W32.Ackpra.A


Aliases: Trojan.Win32.Qhost.kng, Spy-Agent.dy, Mal/Behav-316, Trojan.Win32.Qhost, Win-Trojan/Agent.185360.B
Variants: Trojan.Win32.Qhost.lhz, W32/AutoAEU-Gen, AdWare.Win32.BHO, Win-Trojan/Inject.163424

Classification: Malware
Category: Computer Worm

Status: Active & Spreading
Spreading: Moderate
Geographical info: N/A
Removal: Hard
Platform: W32
Discovered: 10 Jan 2008
Damage: Medium

Characteristics: Consistent with the characteristics of most worm malware, the W32.Ackpra.A worm spreads to other computer systems and networks by copying its codes. It makes use mostly of unsecured network shares and removable storage devices as transport mechanisms. An infection from this malware may lead to the downloading of potentially dangerous codes.

More details about W32.Ackpra.A

The execution of the W32.Ackpra.A worm normally targets the root directory as well as the System folder of the Windows directory of the compromised computer system. In the System folder, this malware is believed to create or overwrite the files winlogon.dll and calc.exe. A number of text files including EnumHost.txt and EnumHostWw.txt are created in the root directory along with the RESSDT.sys file. The presence of these files is an indication of the malware's execution in the computer system. Registry keys for the calc.exe and winlogon.dll files are created in the Windows Registry to allow the Worm to launch together with the Operating System during boot up. The W32.Ackpra.A malware likewise creates other keys in the Windows Registry which point to the location of its main executable file.

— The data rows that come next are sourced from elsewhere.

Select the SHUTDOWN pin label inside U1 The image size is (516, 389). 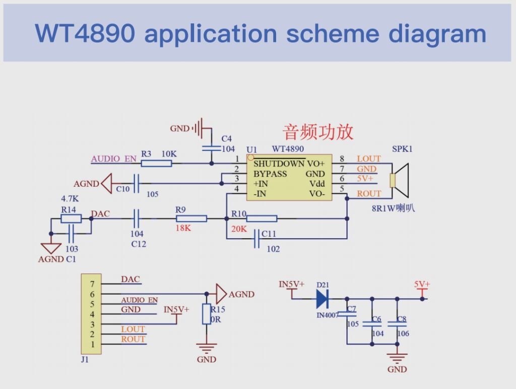278,163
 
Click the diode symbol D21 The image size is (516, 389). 322,299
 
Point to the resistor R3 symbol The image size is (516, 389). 156,163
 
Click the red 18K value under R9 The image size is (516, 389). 184,228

The Windows Registry is also used by the malware to disable the options of booting in Safe Mode as well as booting from the Network environment. This is seen as an attempt to complicate its removal process. The RESSDT.sys file may also be registered by the malware as a legitimate Windows service with automatic startup properties. Files with the extension GHO are searched and removed from the system. The files HDM.exe and autorun.inf are generated in all logical drives of the infected machine. This allows the W32.Ackpra.A malware to execute and spread at every instance that a drive is opened by the user. The process is done for all fixed and removable storage drives found in the system. Complexity of the malware makes manual removal almost impossible.